* Begin *
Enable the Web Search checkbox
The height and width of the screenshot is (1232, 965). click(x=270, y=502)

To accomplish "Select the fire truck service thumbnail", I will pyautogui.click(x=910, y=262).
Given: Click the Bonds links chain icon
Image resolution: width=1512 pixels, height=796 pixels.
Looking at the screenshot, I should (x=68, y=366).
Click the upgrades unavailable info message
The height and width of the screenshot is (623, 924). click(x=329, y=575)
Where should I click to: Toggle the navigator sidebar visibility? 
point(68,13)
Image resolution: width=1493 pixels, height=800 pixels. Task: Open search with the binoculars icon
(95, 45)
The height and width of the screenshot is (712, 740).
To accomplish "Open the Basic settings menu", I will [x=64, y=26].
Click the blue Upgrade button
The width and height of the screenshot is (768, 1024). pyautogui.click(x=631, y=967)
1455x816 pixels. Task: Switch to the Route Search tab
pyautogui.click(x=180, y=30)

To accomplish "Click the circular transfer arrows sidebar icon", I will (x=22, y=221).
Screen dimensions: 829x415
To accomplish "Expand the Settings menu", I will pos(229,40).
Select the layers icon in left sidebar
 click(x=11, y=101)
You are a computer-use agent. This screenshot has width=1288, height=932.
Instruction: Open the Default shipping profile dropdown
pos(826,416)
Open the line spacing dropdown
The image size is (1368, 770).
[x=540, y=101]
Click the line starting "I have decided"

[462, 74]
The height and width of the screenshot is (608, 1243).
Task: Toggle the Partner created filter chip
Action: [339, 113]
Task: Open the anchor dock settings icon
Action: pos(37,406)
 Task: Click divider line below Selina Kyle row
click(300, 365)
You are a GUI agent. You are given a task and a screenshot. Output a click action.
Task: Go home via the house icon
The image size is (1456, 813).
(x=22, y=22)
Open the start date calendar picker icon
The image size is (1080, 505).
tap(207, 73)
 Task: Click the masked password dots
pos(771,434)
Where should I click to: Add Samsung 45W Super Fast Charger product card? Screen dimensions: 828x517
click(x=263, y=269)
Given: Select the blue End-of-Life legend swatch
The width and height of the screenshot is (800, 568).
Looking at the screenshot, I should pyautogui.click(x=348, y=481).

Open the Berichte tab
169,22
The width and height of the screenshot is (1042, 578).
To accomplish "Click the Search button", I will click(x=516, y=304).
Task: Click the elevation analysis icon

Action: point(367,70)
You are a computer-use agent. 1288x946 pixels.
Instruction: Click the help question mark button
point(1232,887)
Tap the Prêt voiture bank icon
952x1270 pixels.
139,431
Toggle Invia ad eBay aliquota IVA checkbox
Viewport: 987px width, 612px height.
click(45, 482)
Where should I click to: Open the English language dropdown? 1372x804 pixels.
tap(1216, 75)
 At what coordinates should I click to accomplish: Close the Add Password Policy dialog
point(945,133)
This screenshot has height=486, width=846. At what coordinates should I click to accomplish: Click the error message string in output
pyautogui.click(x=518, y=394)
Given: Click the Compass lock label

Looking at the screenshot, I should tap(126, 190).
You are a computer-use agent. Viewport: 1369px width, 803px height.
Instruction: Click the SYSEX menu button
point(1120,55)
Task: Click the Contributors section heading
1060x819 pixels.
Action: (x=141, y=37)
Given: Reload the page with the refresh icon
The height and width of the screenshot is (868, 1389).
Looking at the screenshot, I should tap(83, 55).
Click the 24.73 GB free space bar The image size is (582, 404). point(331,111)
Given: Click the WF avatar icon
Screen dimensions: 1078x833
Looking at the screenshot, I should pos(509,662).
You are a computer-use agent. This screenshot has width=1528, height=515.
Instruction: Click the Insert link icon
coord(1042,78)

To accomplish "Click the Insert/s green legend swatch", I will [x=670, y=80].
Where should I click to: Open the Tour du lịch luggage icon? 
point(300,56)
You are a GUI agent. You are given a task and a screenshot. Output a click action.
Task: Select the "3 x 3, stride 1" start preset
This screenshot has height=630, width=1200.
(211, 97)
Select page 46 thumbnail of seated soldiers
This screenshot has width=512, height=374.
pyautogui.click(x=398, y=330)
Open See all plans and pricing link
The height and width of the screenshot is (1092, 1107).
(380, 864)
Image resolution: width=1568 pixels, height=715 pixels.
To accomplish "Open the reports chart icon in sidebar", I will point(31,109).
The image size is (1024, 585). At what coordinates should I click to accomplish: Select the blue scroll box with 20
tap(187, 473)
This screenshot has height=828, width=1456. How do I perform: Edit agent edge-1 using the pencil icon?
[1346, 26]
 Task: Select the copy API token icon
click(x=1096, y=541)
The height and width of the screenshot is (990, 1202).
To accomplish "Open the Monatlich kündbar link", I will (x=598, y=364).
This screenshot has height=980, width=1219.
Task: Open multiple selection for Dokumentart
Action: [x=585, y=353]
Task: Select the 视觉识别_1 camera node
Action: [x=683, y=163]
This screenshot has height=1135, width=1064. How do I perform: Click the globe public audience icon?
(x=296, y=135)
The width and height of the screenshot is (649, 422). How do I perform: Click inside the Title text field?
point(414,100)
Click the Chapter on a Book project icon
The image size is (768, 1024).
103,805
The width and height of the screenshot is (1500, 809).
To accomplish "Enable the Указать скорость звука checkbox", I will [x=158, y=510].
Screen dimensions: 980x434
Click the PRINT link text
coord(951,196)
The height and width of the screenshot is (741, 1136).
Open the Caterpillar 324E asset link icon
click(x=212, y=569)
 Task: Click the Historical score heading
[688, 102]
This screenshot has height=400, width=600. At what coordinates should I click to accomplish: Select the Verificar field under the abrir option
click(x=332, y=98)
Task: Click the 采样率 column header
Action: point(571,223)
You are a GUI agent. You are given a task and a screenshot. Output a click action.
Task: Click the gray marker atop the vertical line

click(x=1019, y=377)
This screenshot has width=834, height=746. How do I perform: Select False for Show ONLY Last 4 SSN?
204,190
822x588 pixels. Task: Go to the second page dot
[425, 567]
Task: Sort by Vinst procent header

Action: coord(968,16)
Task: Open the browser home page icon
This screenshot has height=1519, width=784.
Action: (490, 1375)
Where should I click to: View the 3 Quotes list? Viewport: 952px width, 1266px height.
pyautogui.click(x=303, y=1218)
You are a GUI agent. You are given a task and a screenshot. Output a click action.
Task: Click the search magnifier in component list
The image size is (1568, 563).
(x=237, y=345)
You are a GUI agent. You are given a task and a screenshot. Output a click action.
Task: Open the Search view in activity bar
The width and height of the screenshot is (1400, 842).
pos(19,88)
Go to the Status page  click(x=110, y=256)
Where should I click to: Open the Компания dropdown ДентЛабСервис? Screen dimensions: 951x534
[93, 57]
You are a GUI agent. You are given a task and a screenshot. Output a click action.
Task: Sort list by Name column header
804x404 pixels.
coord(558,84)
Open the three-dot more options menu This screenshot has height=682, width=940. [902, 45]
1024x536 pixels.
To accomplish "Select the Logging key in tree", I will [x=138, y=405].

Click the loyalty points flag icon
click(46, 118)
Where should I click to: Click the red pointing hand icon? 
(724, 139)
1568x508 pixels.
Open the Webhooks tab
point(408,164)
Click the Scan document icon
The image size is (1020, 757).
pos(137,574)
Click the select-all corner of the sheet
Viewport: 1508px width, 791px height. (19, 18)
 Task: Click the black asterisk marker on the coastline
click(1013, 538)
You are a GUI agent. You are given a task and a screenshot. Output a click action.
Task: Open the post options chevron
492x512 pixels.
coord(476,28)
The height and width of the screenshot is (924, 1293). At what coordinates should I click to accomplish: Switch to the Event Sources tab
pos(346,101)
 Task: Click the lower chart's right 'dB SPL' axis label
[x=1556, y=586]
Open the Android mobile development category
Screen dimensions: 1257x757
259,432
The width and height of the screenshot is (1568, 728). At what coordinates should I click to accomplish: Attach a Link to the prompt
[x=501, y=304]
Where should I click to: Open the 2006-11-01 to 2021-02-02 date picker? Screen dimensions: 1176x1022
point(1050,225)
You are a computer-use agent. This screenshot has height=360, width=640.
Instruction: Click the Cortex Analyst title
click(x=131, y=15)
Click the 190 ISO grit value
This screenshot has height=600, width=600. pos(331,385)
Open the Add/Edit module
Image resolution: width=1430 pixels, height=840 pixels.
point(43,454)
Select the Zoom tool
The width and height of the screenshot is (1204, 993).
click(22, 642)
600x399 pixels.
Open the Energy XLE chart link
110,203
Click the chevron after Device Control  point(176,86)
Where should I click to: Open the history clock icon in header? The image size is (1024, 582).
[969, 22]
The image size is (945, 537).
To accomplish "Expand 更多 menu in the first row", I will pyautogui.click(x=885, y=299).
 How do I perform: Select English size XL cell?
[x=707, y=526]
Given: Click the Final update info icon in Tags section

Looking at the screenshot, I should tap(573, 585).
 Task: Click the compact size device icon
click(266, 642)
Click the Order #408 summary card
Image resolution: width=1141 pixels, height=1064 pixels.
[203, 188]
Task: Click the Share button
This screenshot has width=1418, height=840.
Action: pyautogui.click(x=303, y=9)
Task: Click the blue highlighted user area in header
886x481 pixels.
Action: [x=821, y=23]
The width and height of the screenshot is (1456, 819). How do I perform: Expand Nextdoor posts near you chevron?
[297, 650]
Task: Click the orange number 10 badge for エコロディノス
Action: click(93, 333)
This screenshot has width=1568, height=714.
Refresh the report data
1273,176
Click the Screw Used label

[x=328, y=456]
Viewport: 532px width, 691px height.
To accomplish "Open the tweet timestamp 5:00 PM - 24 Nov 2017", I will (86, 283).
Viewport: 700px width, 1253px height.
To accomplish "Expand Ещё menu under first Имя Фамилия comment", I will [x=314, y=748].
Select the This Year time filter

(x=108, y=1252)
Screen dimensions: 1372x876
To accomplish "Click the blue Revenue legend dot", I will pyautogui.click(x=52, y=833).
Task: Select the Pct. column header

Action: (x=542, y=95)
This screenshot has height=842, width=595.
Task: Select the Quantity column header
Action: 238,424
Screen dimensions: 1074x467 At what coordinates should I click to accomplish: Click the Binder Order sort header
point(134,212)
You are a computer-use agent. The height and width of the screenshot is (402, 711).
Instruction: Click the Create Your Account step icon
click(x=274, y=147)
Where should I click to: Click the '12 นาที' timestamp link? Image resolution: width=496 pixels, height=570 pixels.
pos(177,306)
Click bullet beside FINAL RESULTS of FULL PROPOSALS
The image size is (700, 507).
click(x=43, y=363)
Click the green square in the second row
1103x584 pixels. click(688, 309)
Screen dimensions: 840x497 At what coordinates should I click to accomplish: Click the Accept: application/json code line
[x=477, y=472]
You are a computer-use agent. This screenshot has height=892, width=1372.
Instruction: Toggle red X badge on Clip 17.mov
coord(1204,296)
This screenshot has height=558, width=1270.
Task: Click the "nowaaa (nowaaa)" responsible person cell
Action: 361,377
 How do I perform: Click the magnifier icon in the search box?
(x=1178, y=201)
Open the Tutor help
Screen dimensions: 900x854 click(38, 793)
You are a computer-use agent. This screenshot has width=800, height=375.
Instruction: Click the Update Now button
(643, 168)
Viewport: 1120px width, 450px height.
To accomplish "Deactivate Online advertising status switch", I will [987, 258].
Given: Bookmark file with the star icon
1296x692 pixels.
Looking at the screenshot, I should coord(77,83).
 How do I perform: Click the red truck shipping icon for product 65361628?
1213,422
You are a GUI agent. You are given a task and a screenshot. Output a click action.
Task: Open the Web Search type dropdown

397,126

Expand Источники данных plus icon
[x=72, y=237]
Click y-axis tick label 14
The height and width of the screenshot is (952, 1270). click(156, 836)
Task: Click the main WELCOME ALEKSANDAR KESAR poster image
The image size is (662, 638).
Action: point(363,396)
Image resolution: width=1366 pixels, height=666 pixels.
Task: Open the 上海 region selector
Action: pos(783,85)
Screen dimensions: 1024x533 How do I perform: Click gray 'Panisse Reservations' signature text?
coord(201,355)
* End *
Goal:
Return the part of the listing above that opens with the line containing "You are a computer-use agent. The" and closes with the line containing "click(x=274, y=147)", reproducing those lines without any changes.

Answer to this problem:
You are a computer-use agent. The height and width of the screenshot is (402, 711).
Instruction: Click the Create Your Account step icon
click(x=274, y=147)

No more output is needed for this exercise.